An avid fan of Roy Rogers when he was growing up, Windom still watches the old television shows, sings his songs, and wears clothes strikingly similar to Roy.

When Windom learns more about Roy’s charitable efforts, he begins to change his view of Roy Rogers from admiration to idolizing. Interpreting the myth created on television as the real Roy Rogers, Windom idolizes all that Roy was and represented.

Windom feels that what America needs now is a new Roy Rogers. Someone the kids can turn to instead of rap stars, belly button girls, and violent heroes.

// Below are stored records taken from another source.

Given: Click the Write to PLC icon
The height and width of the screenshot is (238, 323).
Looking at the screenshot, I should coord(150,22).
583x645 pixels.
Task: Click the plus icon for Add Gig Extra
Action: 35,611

Trying to reinvent himself as Roy, he struggles to find acceptance at network televisions as the new incarnation only to find himself laughed away. Only a local cable station, public access, will grant him his opportunity. The station manager views the show as the ultimate parody and assumes that Windom is a comedian.

Windom devotes himself to the new show, realizing this is his opportunity. His show, stunningly, becomes a hit. At first, many kids watch it as a laugh, but soon, some of Roy’s, er, Windom’s wisdom begins to sink in. He is continually booked at high schools and grocery store openings as a joke act, but although many don’t take him seriously, his audience of devoted followers that believe in him....grows. Other cable shows pick it up. Then, to stunned programmers around the country, Windom’s show grows in popularity...first as a sight gag more than anything else but the growth continues until the networks feel they have to sign him up as the next mega-star.

But can Windom survive? Can Roy Rogers?

Brief Description: A man setting himself up as the new Roy Rogers finds he is catapulted to fame.

Key Elements: humor, evaluation of moral America, and the comedy/drama of a man who believes in old-fashioned values.

Association: Building up on the mythology of Will Rogers and the fictional send off of Lonesome Rhodes from A Face in the Crowd, but without the cynical ending.